Speaking at a New York District Council of the Urban Land Institute meeting this morning, Albert told a crowd of approximately 250 that--at this moment--smaller homes are hot. The coupling of low mortgage rates and high rental rates led to more people buying condominiums in the city, a large portion of which were one-bedroom units. Across all neighborhoods, one-bedroom condos sold for $500,000-600,000 or an average of $700 per sf. New two-bedroom condos sold for approximately $1.2 million, or an average—below 96th Street—of $700 to $1,000 per sf. Four-bedroom condos sold for an average of $2.5 million this year; however, they only accounted for 1.5% of the transactions in the market, she explained.
And as we look to the future, Albert said that a number of a new condo sites are planned for 2004 and 2005 but those will only bring 1,400 new units to the market—a proportionately small amount compared to the market size. This low level of inventory will lead to increased prices, she added.
As for the rental market, she explained that before Sept. 11, 2001 rents were averaging more than $50 per sf, with prime buildings averaging more than $55 per sf. However, the last couple of years have taken their toll on the rental market. "Over the last 24 months the rental market changed from a landlord market to a renters market," she explained, adding that incentives were used to draw in new residents. However, she anticipates approximately 2,000 new rental units coming on line in 2004 and approximately 3,500 new units in 2005. So for next year, assuming there are no more terrorist attacks, wars, or natural disasters, and if the economy continues to improve, the market is poised to soar, Albert said.
Financing activity seems to back that up. According to Steven Schnall, president and CEO of the New York Mortgage Co., despite the 1% increase in mortgage rates over the past few months, the rate is still low and residential mortgage activity will remain strong. Refinancing is a different story. "In the last few weeks the mortgage business has kind of dropped off a cliff," Schnall said, with a 30% reported decline. On the bright side, the decline has mostly been in refinancings and "the phone is still ringing and buyers are still buying," he added.
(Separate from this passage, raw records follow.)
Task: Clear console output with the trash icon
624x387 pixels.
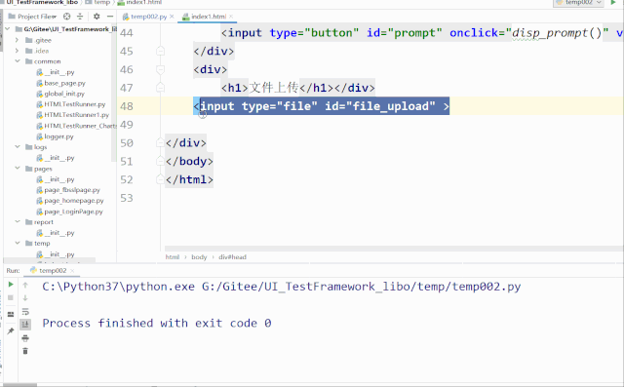Action: (x=25, y=351)
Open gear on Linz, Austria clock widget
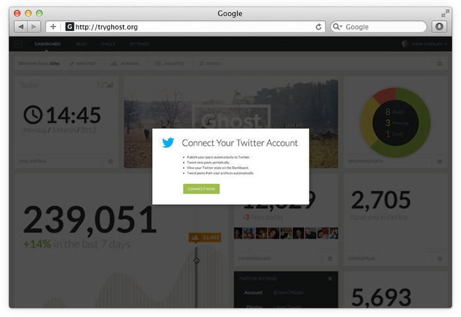461x317 pixels. (x=110, y=161)
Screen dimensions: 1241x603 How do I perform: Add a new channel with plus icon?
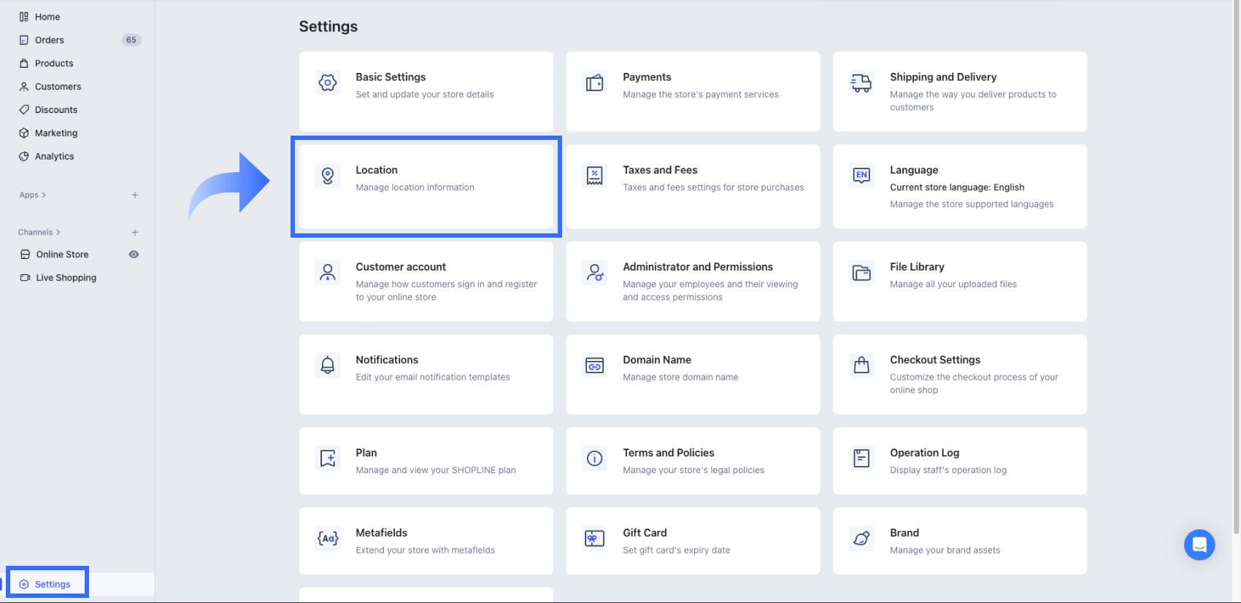tap(135, 233)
"And while the refinancing party may be over, or nearing an end," he said, purchasing is still high.
On the development side, zoning is the tool and many areas of the city are undergoing rezoning, such as the Brooklyn waterfront, Long Island City in Queens and in Manhattan there is a push to rezone manufacturing districts for residential use, according to Costas Kondylis, president of Costas Kondylis and Partners LLP Architects.
One area that is ready to take center stage in Manhattan, Kondylis contended, is Manhattan Landing. "Manhattan Landing is to the East Side what Battery Park City is to the West Side," he said. The area was rezoned for residential development more than 25 years ago and the city and state are just holding on to it, he explained, possibly until Battery Park City is full--and as point nears residential development in Manhattan Landing may become a reality soon.
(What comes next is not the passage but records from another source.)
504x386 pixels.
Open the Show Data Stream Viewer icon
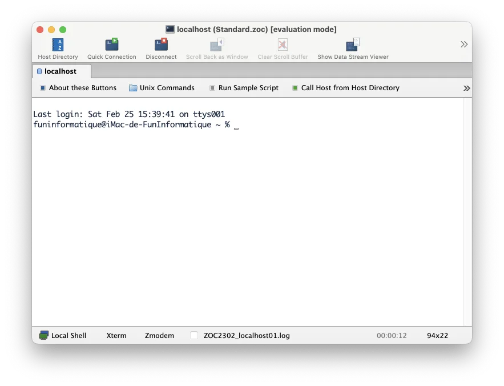352,43
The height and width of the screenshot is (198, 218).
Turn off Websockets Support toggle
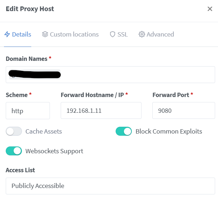[14, 151]
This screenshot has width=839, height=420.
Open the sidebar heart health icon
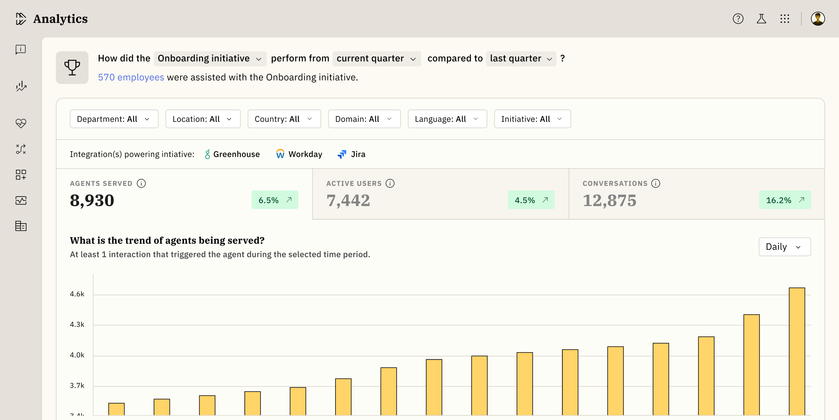21,123
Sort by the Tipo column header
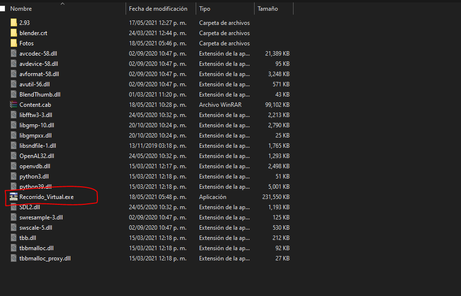 205,9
But despite the rough seas over the past few years, there may be some good news in the marketplace, said Trevor Davis, chairman Davis & Partners. "Obviously the real estate market has changed very much over the years; however, we have all hung in there," he said. "The fundamentals have not changed and the lessons of the '80s still haunt us." Timing, location and double-digit returns are still a factor in development, he added.And though available land is becoming scarce in Manhattan, opportunities are cropping up in Brooklyn, Queens and New Jersey--especially with the increase in transportation.
"As long as there is a demand for housing, whether rental or condo, development will be done but the question is at what cost can it be delivered?" Davis said.